With technology becoming cheaper and faster this digital divide is more than a lack of hardware - it’s a cultural divide. Nurturing information societies in a developing context needs a bottom-up approach that applies to local cultures and methods of interaction in keeping with global trends of the Information Age.
Today, design is human centered, and although architecture has always imbued a relationship with technology, when designing architecture for developing an information society, an understanding of context and culture becomes paramount to achieving spaces that encourage participation, sustainability, and buildings that break the stigma of information technology. The first sustainable steps to embracing this new era of digital information is providing free access and awareness to the world’s knowledge and to incorporate interfaces and programmed spaces that relate to a specific culture’s needs and habits.
With a renewed approach involving participation, awareness, and immersive environments for both the production and consumption of digital knowledge the contemporary library and public space have the potential for narrowing the cultural divide. The new information platform replaces the traditional spaces of knowledge previously limited to the archetypal library - This is the Open Information Campus, Kliptown, Soweto, 2009.

The Open Information Campus blurs the threshold between a street market and a civic building. The buildings spaces focus peer review and connect multiple programmed spaces through visual lines of site.


By focusing on a practical developing world response,the project is dedicated to developing an informal settlement’s community to become active and participatory Generations X to Z, while promoting sustainable entrepreneurship, self study, and cross-cultural expression out of Africa.



Given the digital divide so appropriately identified by this project, it might be expected that little could be done to respond to such a daunting chasm, one in which architecture offers the least likely means of addressing another social dilemma.
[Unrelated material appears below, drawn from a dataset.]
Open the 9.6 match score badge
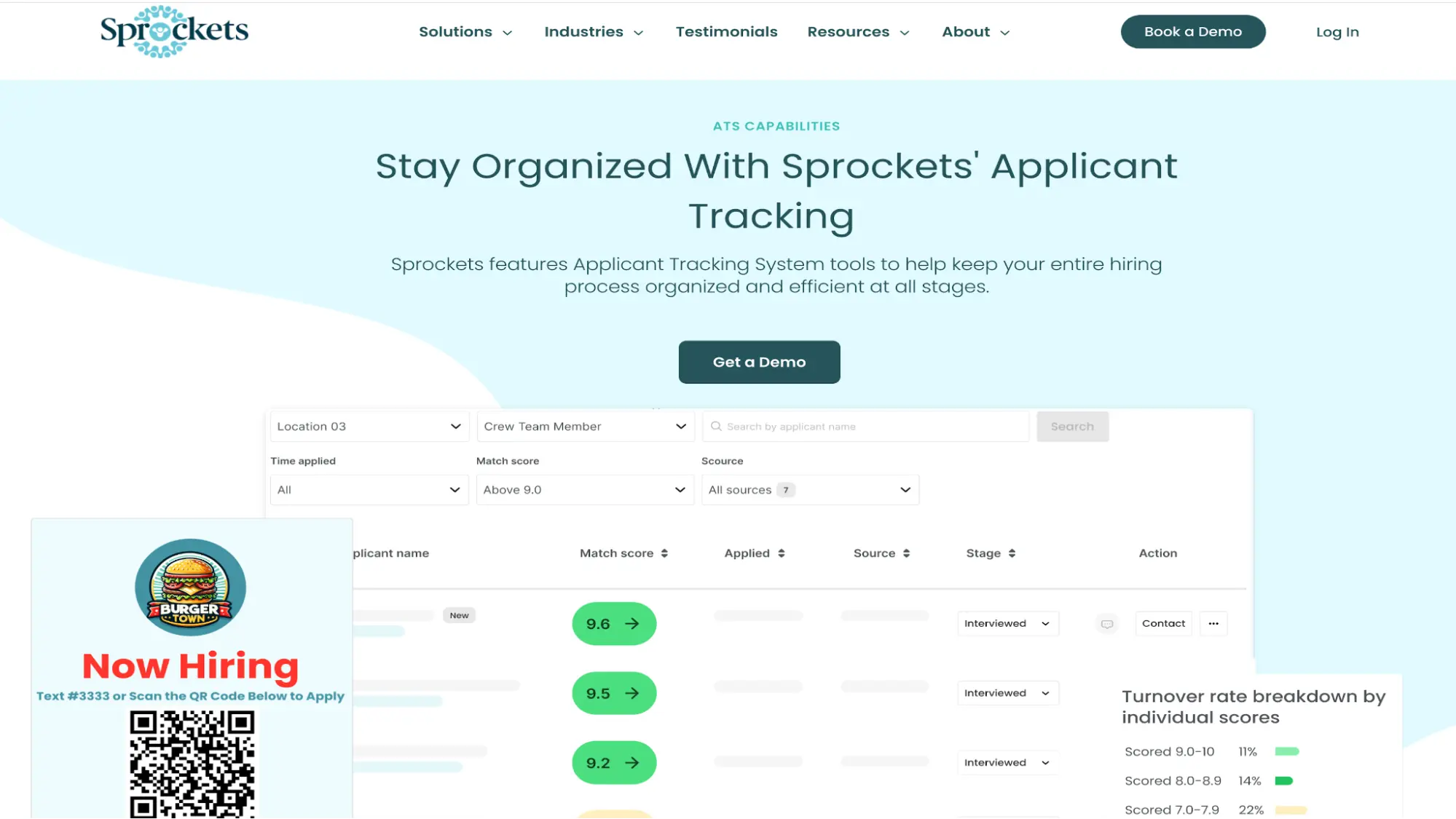Image resolution: width=1456 pixels, height=819 pixels. [613, 624]
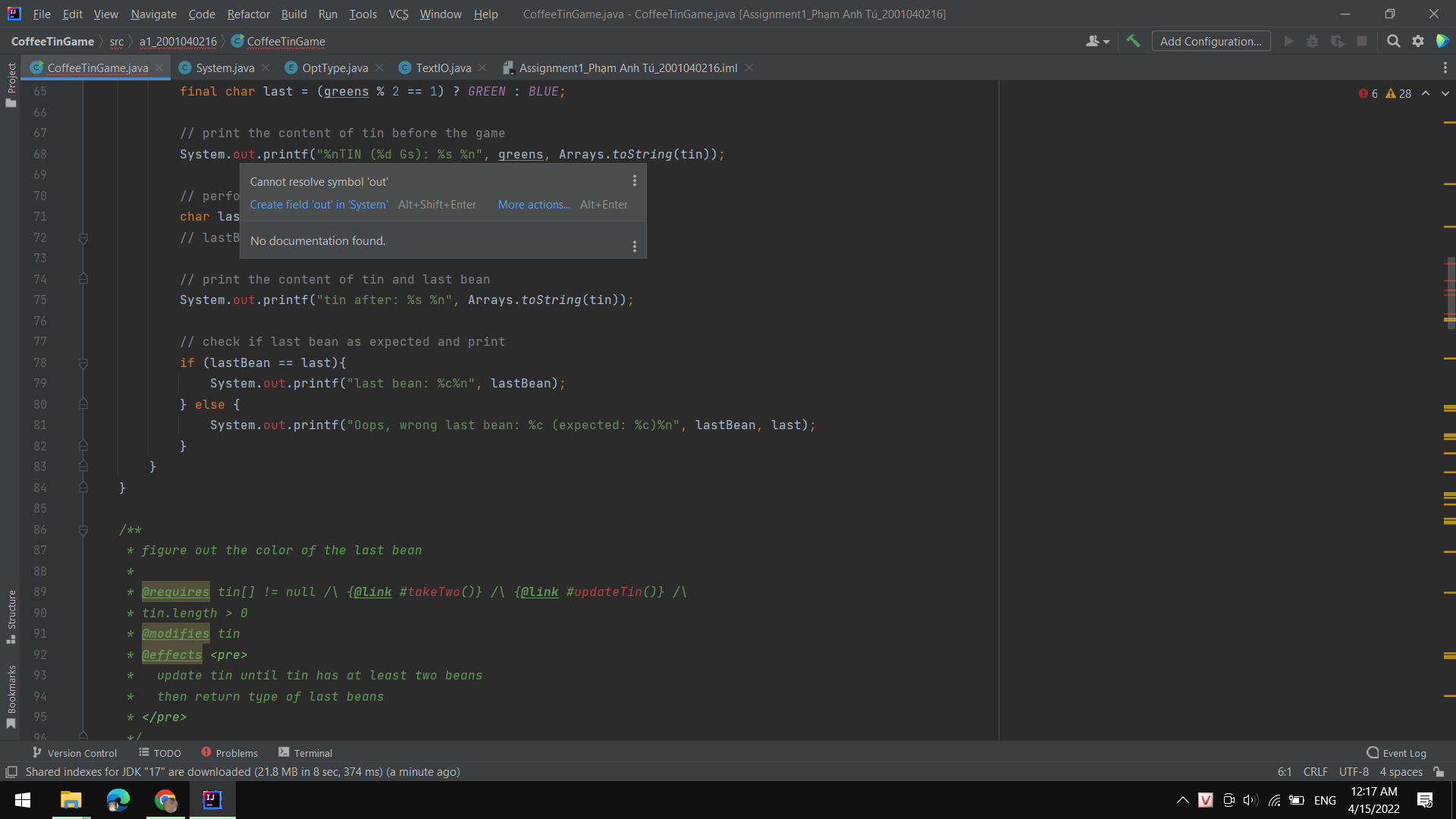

Instead Guy Ailion has taken up the challenge and developed a building that not only breaches the highly developed media barrier that exists in one of the poorest areas of Johannesburg, namely Kliptown, but does so in a manner that offers public space, youth friendly scenarios and practical approaches to rethinking types, such as the library and civic facility (in an age where the informal is only just beginning to establish a place alongside the private spaces of consumption).

Here all the in-depth research and nuances of web trawling have allowed Guy to bring together these disparate worlds with an architectural thesis that asks the important questions and offers some highly focused and original answers.